= Grand committee =

A grand committee has a different meaning in different countries. For example, in Finland, the Grand Committee is a committee of the Parliament of Finland. In the United Kingdom Grand Committees are made up of all MPs from each of the constituent countries.

==Finland==
The Grand Committee (suuri valiokunta) is a committee of the Parliament of Finland. It has special tasks related to Finland's membership in the European Union. It formulates the opinion of the parliament in questions of EU legislation. (Foreign and security policy is an exception, being handled by the Foreign Affairs Committee). In addition, the Grand Committee deliberates the Bills that are referred to it after their first reading at a plenary session.

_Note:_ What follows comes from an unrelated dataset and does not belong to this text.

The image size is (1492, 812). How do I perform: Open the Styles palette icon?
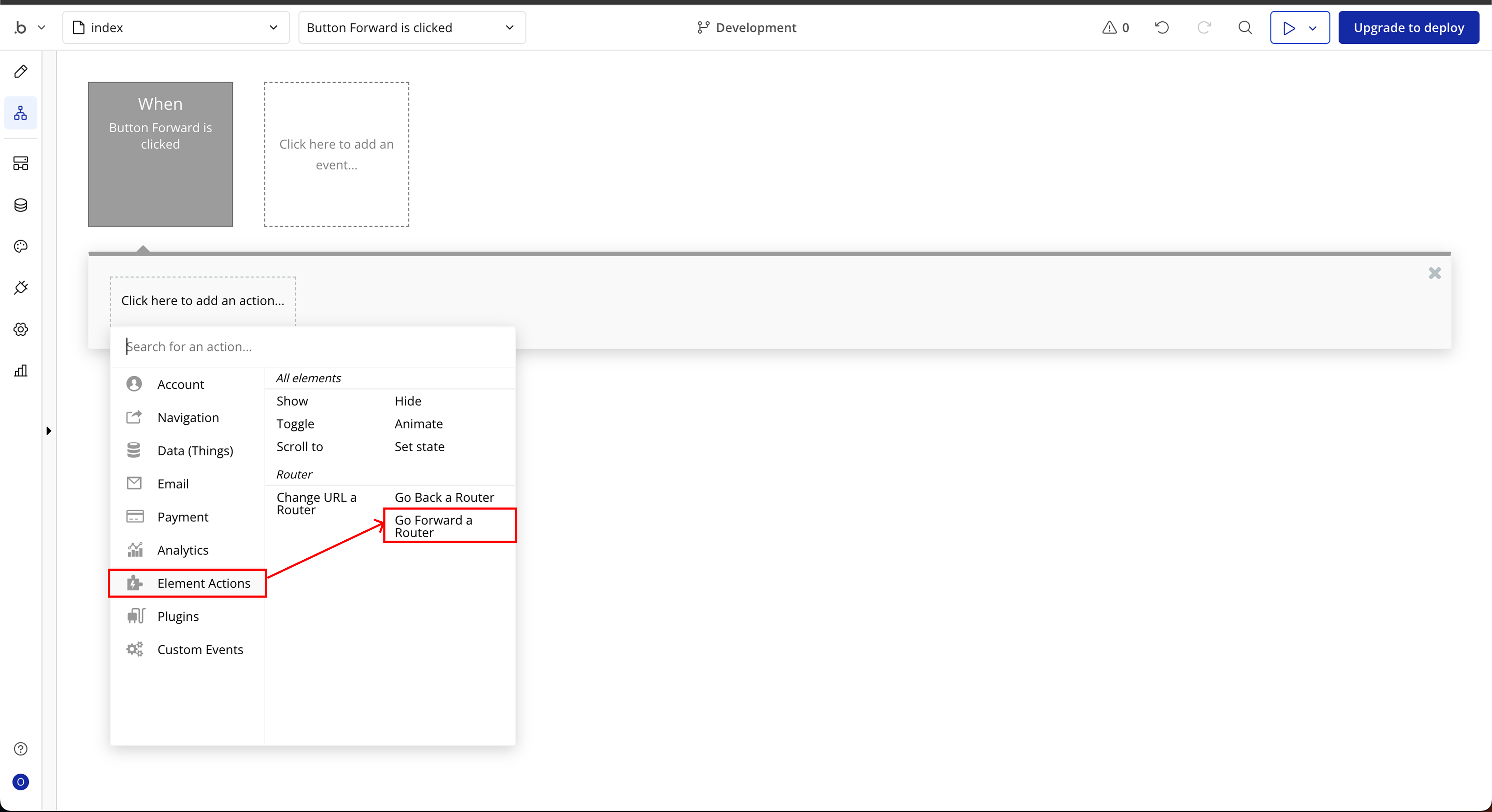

The Grand Committee also debates Bills that are referred to it by the plenary session of the Parliament. This happens very rarely.

The Grand Committee has 25 members and 13 alternate members.

== United Kingdom ==
In the House of Commons of the United Kingdom, the grand committees are committees which are made up of all MPs from each of the constituent countries, together with some other MPs who are co-opted onto the committee.

- Northern Ireland Grand Committee
- Scottish Grand Committee
- Welsh Grand Committee

In the House of Lords, Grand Committee is a meeting of the House as a whole, but away from the Floor of the House. A Grand Committee operates similarly to a Committee of the Whole House, except that no votes can take place, so amendments must be unanimously agreed upon. House of Lords Grand Committees may consider Bills or statutory instruments (usually but not always instruments that later require approval on the Floor of the House under the affirmative resolution procedure), or debate particular issues or topics.

== United States ==
=== Rhode Island ===
A few of the powers of the Rhode Island General Assembly can only be exercised if it meets as a whole, House of Representatives and Senate together, and such a meeting is known as a grand committee.